Vasodilator actions of acetylcholine, A23187 and bradykinin in the guinea‐pig isolated perfused heart are independent of prostacyclin

Abstract

1 The involvement of prostacyclin (PGI₂) in the vasodilator responses to acetylcholine (ACh), A23187 and bradykinin (Bk) has been investigated in guinea-pig, isolated, Krebs-perfused hearts. 2 ACh (0.01–10 nmol), A23187 (0.1–1.0 nmol) and Bk (0.3–10 pmol) each elicited dose-related and shortlasting (∼2 min) reductions in perfusion pressure. Larger maximal responses were obtained in preparations with coronary vascular tone elevated by platelet-activating factor (100 pmol) than in preparations at basal perfusion pressure. 3 Bk and A23187 elicited dose-related increases in the generation of PGI₂ as measured by its chemically-stable breakdown product, 6-oxo-PGF_1α. Indomethacin (2.8 μm) prevented both basal and the stimulated generation of 6-oxo-PGF_1α, whereas the magnitudes of the vasodilator responses were unaffected. 4 Attempts to identify the release of vasodilator materials by on-line superfusion bioassay of cardiac effluent were unsuccessful, indicating a possible role for a labile vasodilator such as endothelium-dependent relaxing factor (EDRF).

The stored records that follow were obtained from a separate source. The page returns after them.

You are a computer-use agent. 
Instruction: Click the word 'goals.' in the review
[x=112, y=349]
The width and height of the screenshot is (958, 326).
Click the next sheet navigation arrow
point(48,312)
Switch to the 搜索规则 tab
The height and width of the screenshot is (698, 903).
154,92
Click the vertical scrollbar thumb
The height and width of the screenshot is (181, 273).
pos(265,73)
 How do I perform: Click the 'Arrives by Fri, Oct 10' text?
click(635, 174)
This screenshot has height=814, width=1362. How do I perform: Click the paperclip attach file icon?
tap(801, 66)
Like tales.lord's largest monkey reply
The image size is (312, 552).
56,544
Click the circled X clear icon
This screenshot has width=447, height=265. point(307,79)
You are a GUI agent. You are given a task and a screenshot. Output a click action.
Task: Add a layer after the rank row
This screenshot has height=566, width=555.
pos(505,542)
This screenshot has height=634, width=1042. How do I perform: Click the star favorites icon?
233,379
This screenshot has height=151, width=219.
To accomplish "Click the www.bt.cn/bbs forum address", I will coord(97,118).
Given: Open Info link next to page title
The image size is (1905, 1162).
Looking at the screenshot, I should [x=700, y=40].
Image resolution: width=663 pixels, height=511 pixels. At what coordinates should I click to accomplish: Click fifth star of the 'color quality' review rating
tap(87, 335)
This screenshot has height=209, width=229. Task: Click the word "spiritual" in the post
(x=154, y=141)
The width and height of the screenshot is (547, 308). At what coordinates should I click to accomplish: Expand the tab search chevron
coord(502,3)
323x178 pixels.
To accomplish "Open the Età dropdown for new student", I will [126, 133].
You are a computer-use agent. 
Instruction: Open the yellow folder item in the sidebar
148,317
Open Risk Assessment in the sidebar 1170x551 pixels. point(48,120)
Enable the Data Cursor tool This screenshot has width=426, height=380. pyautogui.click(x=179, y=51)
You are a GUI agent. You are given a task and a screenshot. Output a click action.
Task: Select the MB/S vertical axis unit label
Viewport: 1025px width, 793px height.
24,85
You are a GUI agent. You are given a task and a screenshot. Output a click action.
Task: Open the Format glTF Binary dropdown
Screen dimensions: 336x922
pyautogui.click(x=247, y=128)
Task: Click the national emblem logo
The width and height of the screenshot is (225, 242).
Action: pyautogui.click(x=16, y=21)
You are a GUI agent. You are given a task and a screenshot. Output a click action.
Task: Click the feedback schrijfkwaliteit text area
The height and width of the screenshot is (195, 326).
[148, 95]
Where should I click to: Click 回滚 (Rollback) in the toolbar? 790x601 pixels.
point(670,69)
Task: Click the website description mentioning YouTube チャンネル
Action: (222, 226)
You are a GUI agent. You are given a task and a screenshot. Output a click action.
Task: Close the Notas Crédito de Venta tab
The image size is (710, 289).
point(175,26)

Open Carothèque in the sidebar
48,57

In addition, the inhibitors of EDRF action/production, mepacrine (3 μm) or diethylcarbamazine (300 μm), attenuated vasodilator responses to ACh without altering those to the endothelium-independent vasodilator, verapamil (1 nmol). 5 Haemoglobin (10 μm) reduced vasodilator responses to ACh, Bk and verapamil and abolished those induced by A23187. Inhibition of the endothelium-independent vasodilator, verapamil, was significantly less than that for the other compounds. 6 The present data indicate the existence of an indomethacin-resistant vasodilator mechanism in the coronary microcirculation in response to ACh, A23187 and Bk. EDRF is a candidate for mediating these responses; however, a direct vasodilator action of these substances cannot be excluded.